Stray leopard in Mercedes-Benz plant in Chakan, Pune, India
Mercedes-Benz issued a press release on the incident, which reads:
“We had a very special guest at Mercedes-Benz India campus this morning. A leopard strayed into the company’s production facility and was later rescued with the prompt support of the forest department and local police. All employees of the company have been evacuated following our established safety protocols. The authorities have completed a thorough search of the entire premises of the company and work will resume from tomorrow. We appreciate and thank the forest department and the local police for their swift action leading to the animal’s safe rescue.”
According to Wildlife SOS, the leopard likely headed towards the plant due to its location, its adjoining areas surrounded by forest patches, as well as the fact that the Maharashtra region has one of the largest leopard population densities in the world.

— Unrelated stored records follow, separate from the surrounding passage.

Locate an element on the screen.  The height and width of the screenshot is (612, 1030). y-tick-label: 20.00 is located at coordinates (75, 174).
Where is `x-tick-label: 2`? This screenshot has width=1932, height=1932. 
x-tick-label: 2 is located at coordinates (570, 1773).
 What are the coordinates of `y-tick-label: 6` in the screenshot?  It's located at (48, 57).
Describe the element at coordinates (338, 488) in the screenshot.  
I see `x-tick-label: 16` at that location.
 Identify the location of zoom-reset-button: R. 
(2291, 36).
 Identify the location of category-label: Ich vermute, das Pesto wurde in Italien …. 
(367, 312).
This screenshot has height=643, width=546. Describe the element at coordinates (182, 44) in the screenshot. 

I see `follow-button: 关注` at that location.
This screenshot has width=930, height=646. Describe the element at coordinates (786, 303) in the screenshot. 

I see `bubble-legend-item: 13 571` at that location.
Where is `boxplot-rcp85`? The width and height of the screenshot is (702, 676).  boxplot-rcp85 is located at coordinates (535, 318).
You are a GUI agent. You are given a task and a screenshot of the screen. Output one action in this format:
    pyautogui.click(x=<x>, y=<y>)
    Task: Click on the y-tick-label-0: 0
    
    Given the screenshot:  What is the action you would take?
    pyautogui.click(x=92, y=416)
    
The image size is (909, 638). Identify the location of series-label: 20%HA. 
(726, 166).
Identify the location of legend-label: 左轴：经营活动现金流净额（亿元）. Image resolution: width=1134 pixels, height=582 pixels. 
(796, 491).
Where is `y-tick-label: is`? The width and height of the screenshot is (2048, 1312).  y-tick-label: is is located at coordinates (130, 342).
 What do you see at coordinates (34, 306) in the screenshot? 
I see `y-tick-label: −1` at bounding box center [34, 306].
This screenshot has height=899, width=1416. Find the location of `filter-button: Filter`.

This incident also brings into sharp focus habitat loss for wildlife, in particular in a region such as this with such rich biodiversity.
Experts said wildlife sightings in and around Pune are not new and may increase since the city is growing. Neha Panchamia, founder of RESQ NGO, said, “The growing footprint of leopards in rural Pune suggests that sightings will be frequent in new pockets. Many residential complexes are now in the vicinity of forest zones. We have spotted leopards in Hadapsar, Wagholi, Undri, Hinjewadi and now in Chakan.”